There are three main stages for making an observation of a variable star:
- Finding the star
- Estimating its brightness
- Submitting the estimation to the AAVSO
Finding the Star
It's easy to find one star in the sky - the Sun! The rest of the stars? Not so much. At first finding a variable star can take some time. However, soon it becomes second nature. What may take 45 minutes your first time outside will eventually take just a few seconds.
Again, we recommend newbies start with the 10 Star Tutorial. It spells it out for you pretty easily and includes all the charts you need.
First thing you need to find a variable star is a star chart, which is like a map of the sky. The AAVSO has an online customizable star chart making program called the Variable Star Plotter. Pages 3-5 describes with illustrations how to use a star chart.
Estimating its Brightness
To measure a star's brightness, simply compare it to other stars in the sky. Those other stars are called comparison stars because you use them to, well, make a comparison. (Astronomers sometimes name things using weird conventions, but this time it's pretty clear.) Astronomers have carefully measured the brightness of the comparison stars and assigned them a number according to the brightness. The smaller the number, the brighter the star.

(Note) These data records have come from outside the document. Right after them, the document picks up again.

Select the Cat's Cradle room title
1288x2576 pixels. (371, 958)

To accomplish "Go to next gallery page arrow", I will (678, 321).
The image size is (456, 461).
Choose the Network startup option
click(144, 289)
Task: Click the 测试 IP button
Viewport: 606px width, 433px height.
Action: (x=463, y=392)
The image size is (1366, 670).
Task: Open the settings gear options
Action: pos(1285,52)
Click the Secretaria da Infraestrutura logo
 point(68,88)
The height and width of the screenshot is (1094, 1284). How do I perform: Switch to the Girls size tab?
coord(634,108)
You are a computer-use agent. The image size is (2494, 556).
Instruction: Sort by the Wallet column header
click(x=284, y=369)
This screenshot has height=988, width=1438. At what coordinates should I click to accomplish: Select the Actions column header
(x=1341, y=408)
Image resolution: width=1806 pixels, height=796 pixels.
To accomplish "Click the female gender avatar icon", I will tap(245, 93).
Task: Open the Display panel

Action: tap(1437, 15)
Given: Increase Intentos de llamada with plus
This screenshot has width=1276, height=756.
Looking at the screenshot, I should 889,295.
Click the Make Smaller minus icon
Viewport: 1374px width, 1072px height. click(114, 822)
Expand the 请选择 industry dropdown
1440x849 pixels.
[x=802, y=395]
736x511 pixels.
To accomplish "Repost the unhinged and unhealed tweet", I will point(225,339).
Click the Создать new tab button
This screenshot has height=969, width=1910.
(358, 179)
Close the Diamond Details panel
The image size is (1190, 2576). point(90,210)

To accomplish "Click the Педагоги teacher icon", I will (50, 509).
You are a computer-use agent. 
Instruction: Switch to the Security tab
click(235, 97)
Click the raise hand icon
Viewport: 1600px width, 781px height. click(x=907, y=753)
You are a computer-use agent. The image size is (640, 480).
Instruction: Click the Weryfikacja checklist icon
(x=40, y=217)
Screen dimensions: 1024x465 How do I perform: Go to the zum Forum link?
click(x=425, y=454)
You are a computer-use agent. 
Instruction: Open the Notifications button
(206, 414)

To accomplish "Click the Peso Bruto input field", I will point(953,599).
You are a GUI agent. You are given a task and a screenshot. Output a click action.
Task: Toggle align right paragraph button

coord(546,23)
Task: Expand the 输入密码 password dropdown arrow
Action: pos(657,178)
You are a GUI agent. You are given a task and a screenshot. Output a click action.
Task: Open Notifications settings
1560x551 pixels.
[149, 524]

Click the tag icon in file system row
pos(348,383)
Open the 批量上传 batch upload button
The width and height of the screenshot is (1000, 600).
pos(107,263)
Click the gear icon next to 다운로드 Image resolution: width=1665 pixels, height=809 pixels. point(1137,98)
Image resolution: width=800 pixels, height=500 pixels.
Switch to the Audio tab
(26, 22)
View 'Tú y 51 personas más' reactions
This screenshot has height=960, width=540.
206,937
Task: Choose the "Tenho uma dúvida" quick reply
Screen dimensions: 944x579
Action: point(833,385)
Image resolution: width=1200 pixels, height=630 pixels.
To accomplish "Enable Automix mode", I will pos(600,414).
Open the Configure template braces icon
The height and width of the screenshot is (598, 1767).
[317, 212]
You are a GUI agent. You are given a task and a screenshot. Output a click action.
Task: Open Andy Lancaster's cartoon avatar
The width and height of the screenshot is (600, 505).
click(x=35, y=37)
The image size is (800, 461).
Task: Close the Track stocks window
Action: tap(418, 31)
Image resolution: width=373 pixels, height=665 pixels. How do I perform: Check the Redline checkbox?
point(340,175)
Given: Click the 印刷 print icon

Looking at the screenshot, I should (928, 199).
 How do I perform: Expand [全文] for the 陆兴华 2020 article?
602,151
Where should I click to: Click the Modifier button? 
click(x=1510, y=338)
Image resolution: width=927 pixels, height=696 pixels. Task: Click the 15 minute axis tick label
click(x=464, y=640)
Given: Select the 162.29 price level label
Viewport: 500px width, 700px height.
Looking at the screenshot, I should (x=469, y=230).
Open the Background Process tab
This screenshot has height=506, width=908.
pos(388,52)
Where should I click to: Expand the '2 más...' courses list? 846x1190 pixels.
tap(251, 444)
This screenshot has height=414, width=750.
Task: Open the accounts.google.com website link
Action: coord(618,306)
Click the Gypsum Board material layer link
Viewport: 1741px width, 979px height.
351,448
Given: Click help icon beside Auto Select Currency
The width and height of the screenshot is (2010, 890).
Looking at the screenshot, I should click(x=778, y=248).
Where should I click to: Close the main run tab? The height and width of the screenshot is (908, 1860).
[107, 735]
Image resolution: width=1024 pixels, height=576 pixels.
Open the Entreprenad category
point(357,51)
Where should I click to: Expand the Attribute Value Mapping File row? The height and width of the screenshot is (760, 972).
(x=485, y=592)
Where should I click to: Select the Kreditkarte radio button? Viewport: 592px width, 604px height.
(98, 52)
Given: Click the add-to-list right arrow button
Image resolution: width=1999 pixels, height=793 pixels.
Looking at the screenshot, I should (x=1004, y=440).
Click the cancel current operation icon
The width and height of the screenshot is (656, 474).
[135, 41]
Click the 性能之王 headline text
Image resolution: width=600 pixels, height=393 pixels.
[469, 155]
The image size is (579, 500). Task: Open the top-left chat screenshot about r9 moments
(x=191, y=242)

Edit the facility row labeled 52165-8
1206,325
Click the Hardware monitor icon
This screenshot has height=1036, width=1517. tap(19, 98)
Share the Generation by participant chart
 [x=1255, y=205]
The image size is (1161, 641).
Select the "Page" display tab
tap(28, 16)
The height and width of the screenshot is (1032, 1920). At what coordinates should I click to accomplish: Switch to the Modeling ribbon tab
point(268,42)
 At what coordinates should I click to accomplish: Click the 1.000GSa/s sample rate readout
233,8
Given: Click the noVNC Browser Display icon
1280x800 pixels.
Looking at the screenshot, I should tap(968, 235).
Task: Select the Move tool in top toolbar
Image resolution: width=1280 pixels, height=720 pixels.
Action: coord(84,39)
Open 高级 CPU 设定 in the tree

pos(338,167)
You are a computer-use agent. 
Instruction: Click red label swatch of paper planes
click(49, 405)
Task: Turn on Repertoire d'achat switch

In this example, Betelgeuse will be close to the same brightness as Rigel, which has a 01 brightness number assigned to it. So one may estimate Betelgeuse at brightness 01.
In this example, Betelgeuse will be close to the same brightness as the star labeled 21. So one may estimate it at brightness 21.
In this example, Betelgeuse is somewhere in the middle between the 01 and the 21 comparison stars. So one may estimate it somewhere between the two numbers, say, brightness 11.
This process is called interpolation. For more information on it, read chapter 6 of our Variable Star Astronomy (VSA) curriculum.
Submitting an Estimate
This is the easy part! It's also quite fun because this is where you can see where your observation compares to everyone else's. First, you need an observer code. This is a unique code that we assign to you. All observations you ever send to us will forever be tagged with that code so we know it came from you. Click here to apply for an observer code. (It takes about 1-2 business days for the staff to process the request.)
Once you have an observer code you'll be ready to submit your observation. Later this summer we'll have an input form on the CitizenSky web site so you can just login here and submit your observation. Until that is done, you can go here to submit your data. That is the full data entry web site that most AAVSO users know and love. Even though it is pretty easy to use, the version we're making for the CitizenSky web site will be much simpler.
After your observation has been submitted you can look it up in our database to compare your observation to everyone else. There are two good ways to do this. The first is by looking at our Quick Look file. Type in the name of the star you observed and you'll see all recent observations we have received. Yours should be near the top of the list. The other way is with the light curve generator. This plots a visual graph of the observations we have received. Simply type in the name of the star you observed in the name field and your observer code in the (yep, you guessed it) observer code field. Click Submit and you'll get a plot data for the star. Your observation will be surrounded by a black box.